Les différentes cours de l’Ecole témoignent de l’épopée napoléonienne par leurs noms de soldats et d’officiers de la Grande Armée : Westel, Garnier, Desjardins, Coquelin de l’Isle, Bernard ou Morland. D’autres portent des noms plus célèbres tels Berthier ou Roederer. Deux chapelles sont accessibles à la visite. La chapelle dite des Elèves aujourd’hui le mess des officiers et la grande chapelle, chef d’œuvre du style Louis XVI, à la composition claire rythmée de colonnes corinthiennes et ornée de neuf tableaux évoquant la vie de Saint-Louis. Elle servit de salle de bal sous l’Empire, notamment lors d’un anniversaire de l’Empereur organisé par Bessières. Le grand escalier d’honneur et le salon des Maréchaux ne sont aujourd’hui plus accessibles aux visiteurs mais la bibliothèque de la DEMSAT (Direction de l’enseignement militaire supérieur de l’Armée de terre) leur reste ouverte. On peut y admirer des boiseries et des peintures d’époque ainsi qu’une cheminée de marbre portant les représentations de deux cadets dans leur costume. Des expositions d’ouvrages rares ou anciens sont régulièrement organisées. Ainsi, l’année 1998, année de l’Egypte, a mis à l’honneur les campagnes d’Egypte et de Syrie de Bonaparte et des restaurations effectuées sur La description de l’Egypte. Ajourd’hui, l’Ecole militaire est le siège des établissements militaires d’enseignement supérieur.
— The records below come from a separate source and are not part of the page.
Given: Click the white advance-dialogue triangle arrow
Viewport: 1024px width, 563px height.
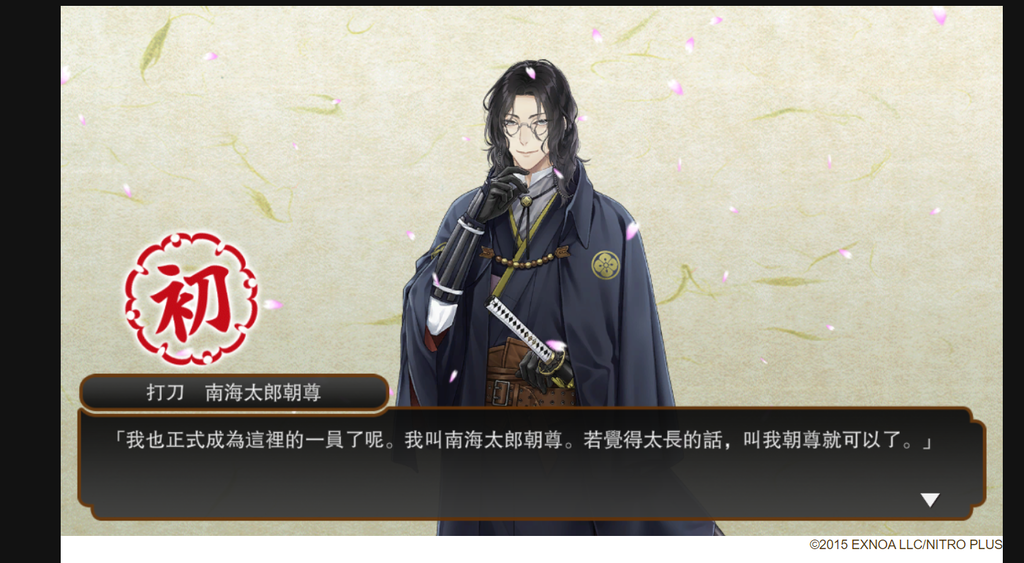Looking at the screenshot, I should point(929,500).
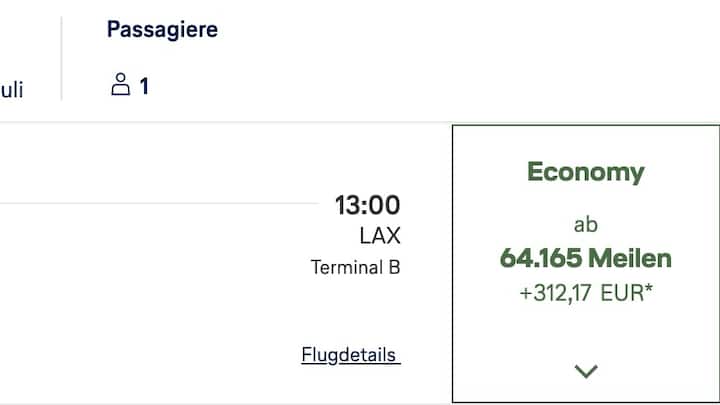
Task: Click the Passagiere field label
Action: coord(162,29)

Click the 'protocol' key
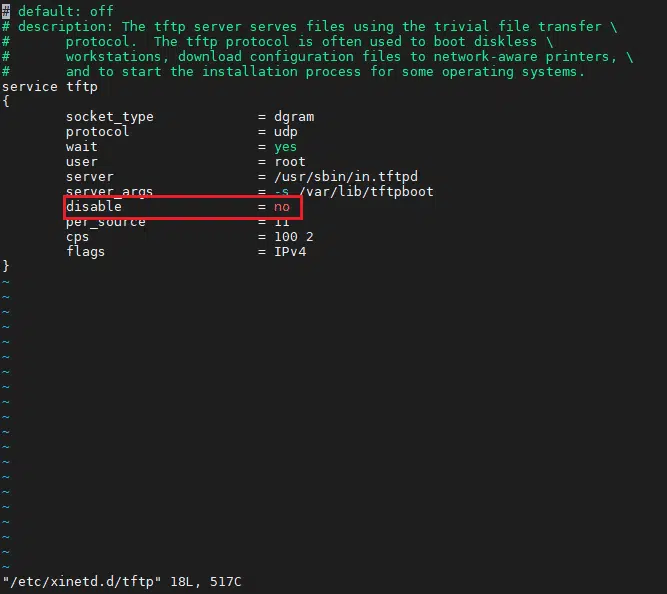tap(97, 132)
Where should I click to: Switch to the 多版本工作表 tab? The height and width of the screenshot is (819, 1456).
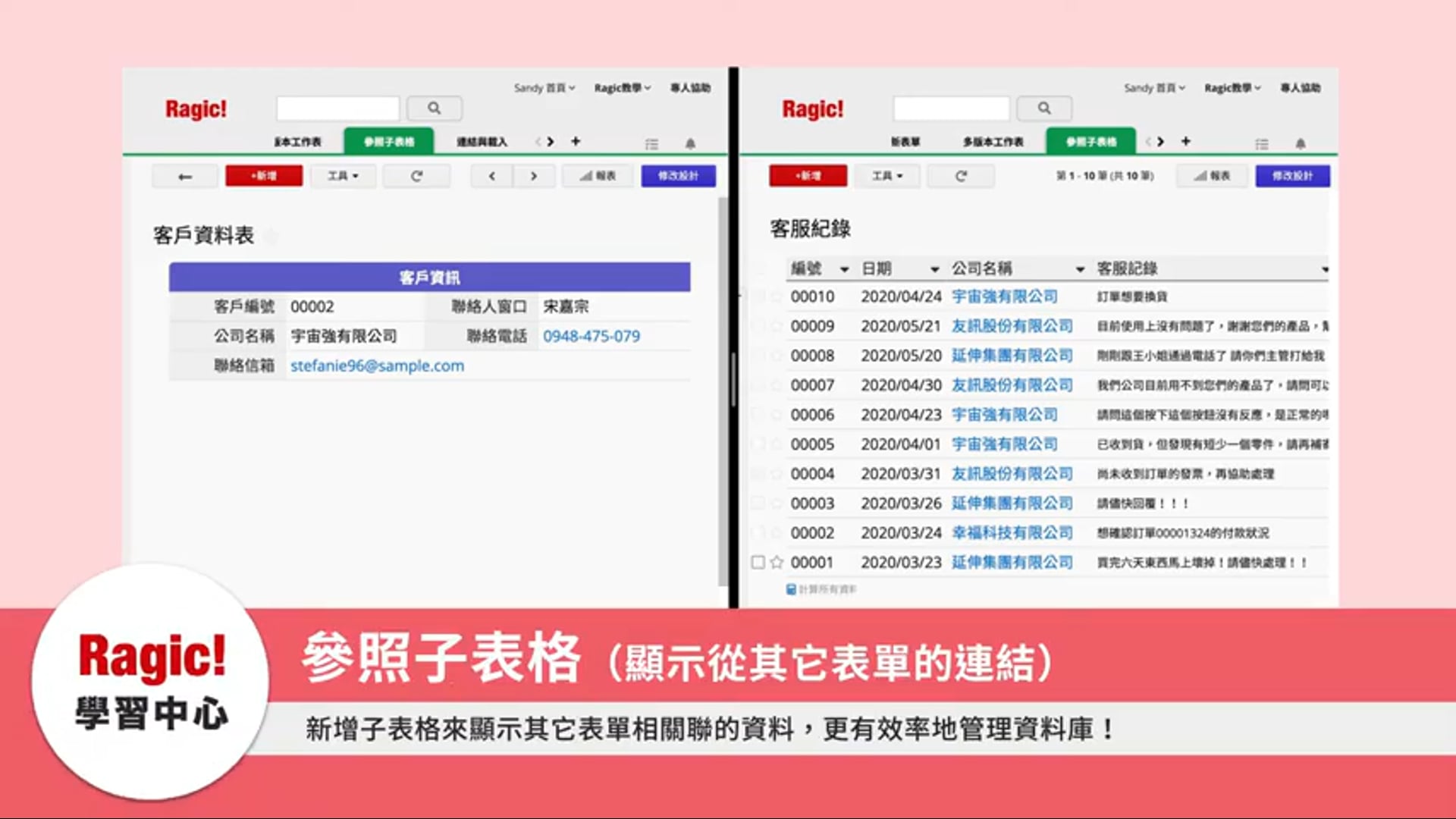[993, 142]
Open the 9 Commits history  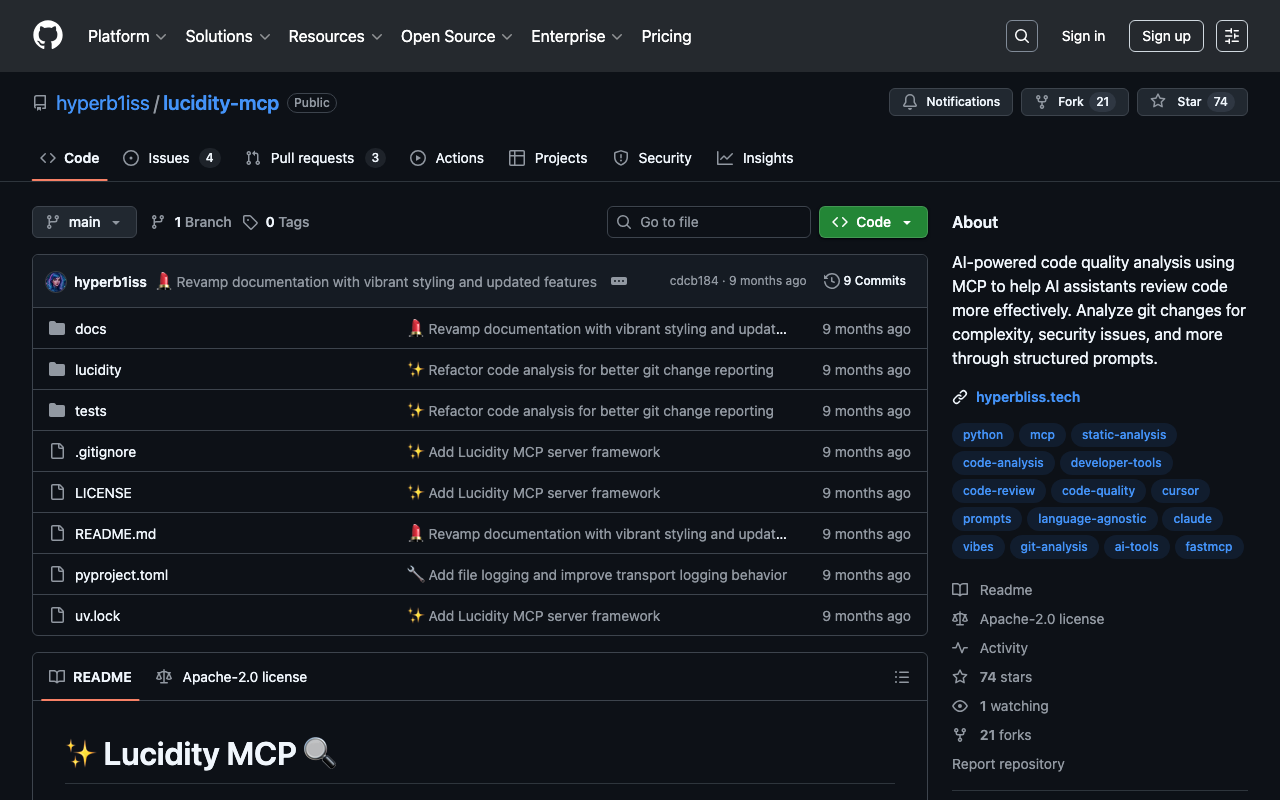(x=865, y=281)
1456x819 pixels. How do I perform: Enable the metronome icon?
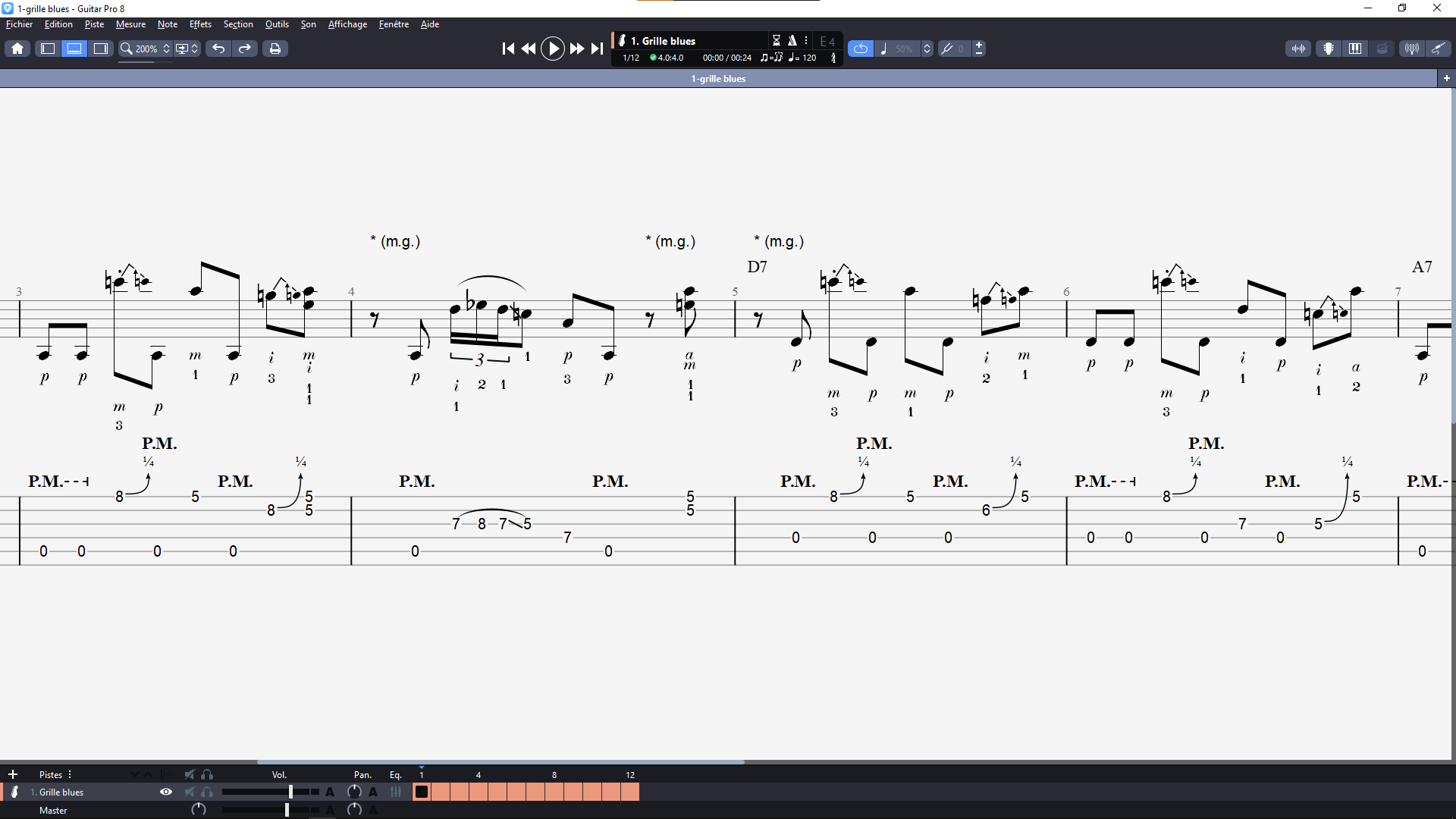pos(792,40)
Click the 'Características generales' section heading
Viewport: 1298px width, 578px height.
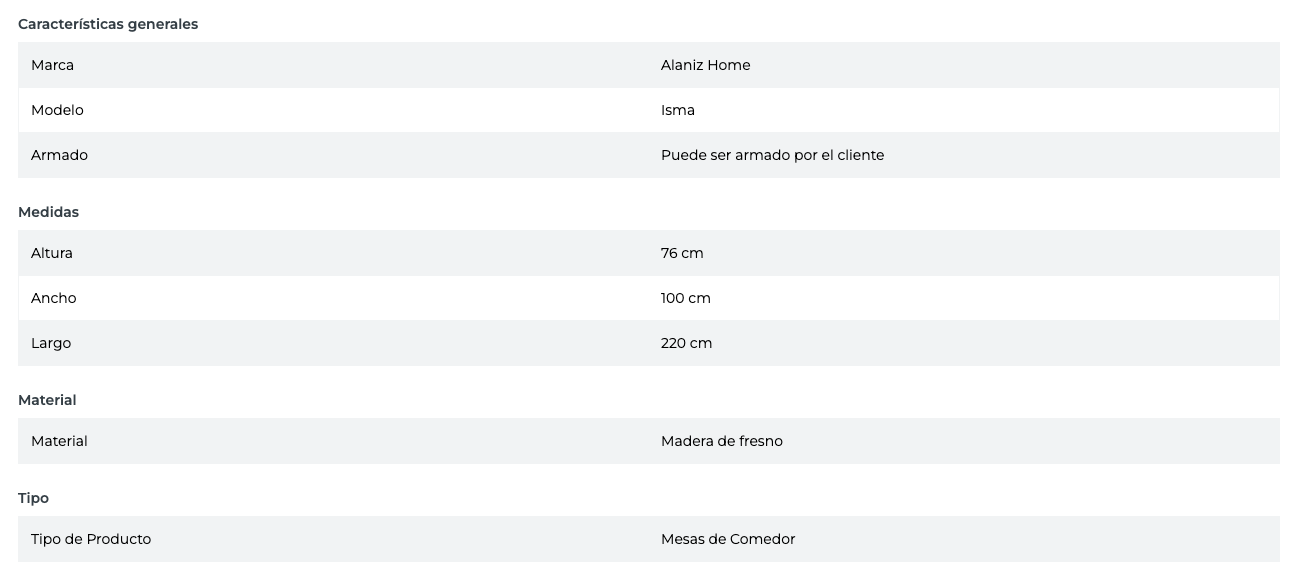(108, 24)
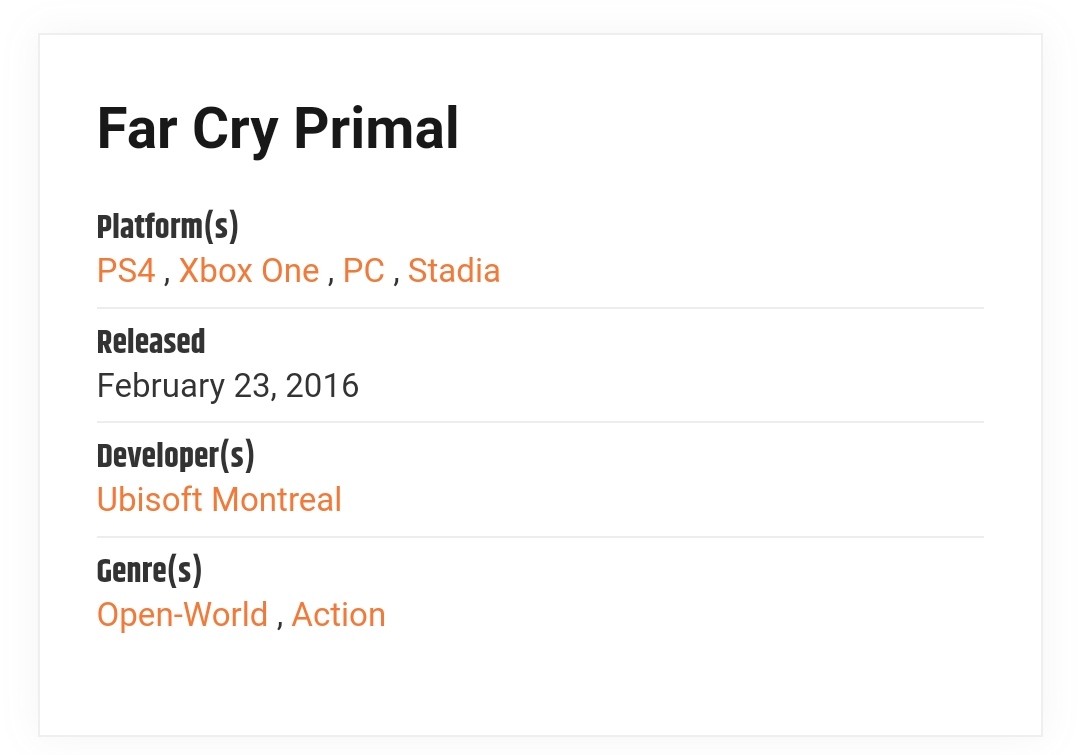Click the Action genre link

pos(338,614)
L’histoire du Champ-de-Mars reste liée à celle de l’Ecole militaire. Terrain d’exercice pour les élèves, il pouvait cependant recevoir dix mille hommes rangés en bataille. Un tableau d’Hubert Robert, La fête de la Fédération, témoigne de son aspect à la fin du XVIIIe siècle : aplani, entouré de fossés maçonnés et fermé de grilles, il dépassait alors largement ses actuelles dimensions. Ce même tableau de Robert rappelle la destination du Champ-de-Mars sous la Révolution : accueillir les grandes manifestations républicaines telles cette Fête de la Fédération le 14 juillet 1790 ou la Fête de l’Etre suprême le 8 juin 1784. On y vit également les premiers essais d’aerostat en 1783 ou la première exposition des produits de l’Industrie en 1798. L’Empire fit du Champ-de-mars un lieu privilégié pour ses grandes cérémonies militaires : remise des Aigles le 5 décembre 1805 ou cérémonie du Champ de Mai le 1er juin 1815. Dès 1780, des courses de chevaux y furent organisées et cette habitude perdura jusqu’à la création de l’hippodrome de Longchamp en 1857. D’ailleurs, le prix de l’Horloge qui se court toujours tient son nom de l’horloge de Lepaute qui domine le Champ-de-Mars sur le dôme de l’Ecole militaire. Le Champ-de-Mars accueillit encore les grandes Expositions universelles du XIXe siècle (1867, 1878, 1889 et 1900) avant d’être transformé en parc de 1908 à 1928 et de voir sa taille considérablement réduite par le percement de deux avenues résidentielles, l’avenue Charles Floquet et l’avenue Emile-Deschanel.